When you add all that up that's a LOT of luck.
Not many of us are so lucky.
After I studied, I traveled. First with work and then with just my backpack. Right up until then I still didn't know I was born. And I'm thankful for that relative degree of innocence I had left.
I hadn't been sheltered from the News or from True Crime documentaries and books. I knew there were far off places in the world where slavery and war and poverty existed.
I even knew that our own world (England) was polluted with crime and cruelty. But I also knew it was ridiculous to live in fear of it. (I can be somewhat ridiculous.)
Our Monthly TV installment of Crimewatch always ended with the famous catchphrase 'Don't have Nightmares, do sleep well.' (Co-presenter, Jill Dando was murdered in 1999)
Even with all that, I still didn't know I was born.
After a week of backpacking (a week before my 23rd birthday), I was robbed at gunpoint on a beach in Ecuador. That could easily have been 'it' for me. I've often wondered if parallel universes existed. In how many did I manage to survive, or is this the only one?
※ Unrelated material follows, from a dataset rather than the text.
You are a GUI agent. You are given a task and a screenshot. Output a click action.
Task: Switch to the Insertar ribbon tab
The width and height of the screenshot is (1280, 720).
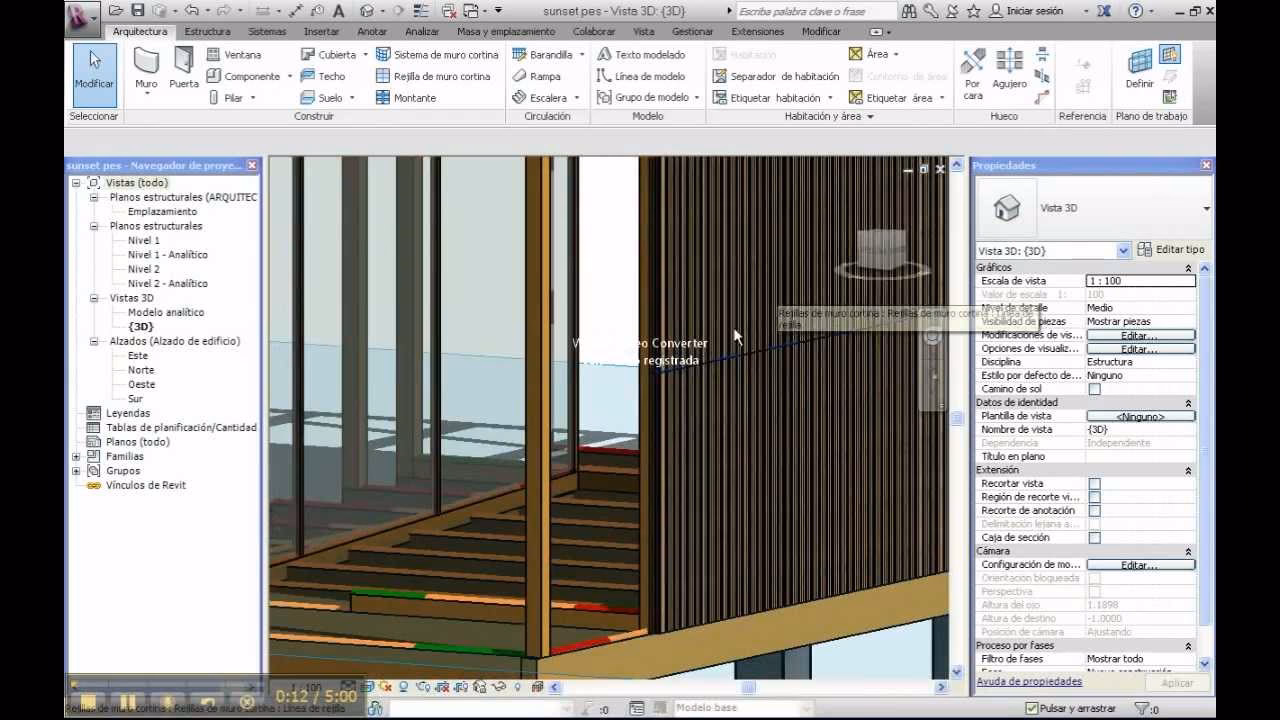click(321, 31)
I shudder at the thought...
I'd never seen a real gun before up close. It was a chilling experience, and the power that gun wielding beach bandit held over me for that small space of time was infinite. He held MY life in the palm of his hands. Total and absolute power over me. Who had given him that power?
I had made it easier for him by being distracted. I had provided the target simply by being there - and I had provided a motive (or should I say, cash incentive). But I didn't provide him with the gun.
I blame myself for my naivety and stupidity. How could I have been so reckless with my own life? Easy. I didn't know just how incredibly lucky I was to have this life. I didn't know that so many souls would have killed for the life I was living. I truly didn't know I was born.
I owed it to my parents (my own Momma) and myself to take more care over one they'd looked after so lovingly and painstakingly for 18 years. Right then and there, I stopped taking what I had for granted. I got scared.
My first boyfriend had told me he never wanted children. He was 21 at the time, and I was 18. I knew I could change his mind so it wasn't a relationship show-stopper.
His reasons were that the world was a brutal and unsafe place to bring children into. I thought that was a ridiculous defeatist attitude.
(We didn't last - but that's another story.)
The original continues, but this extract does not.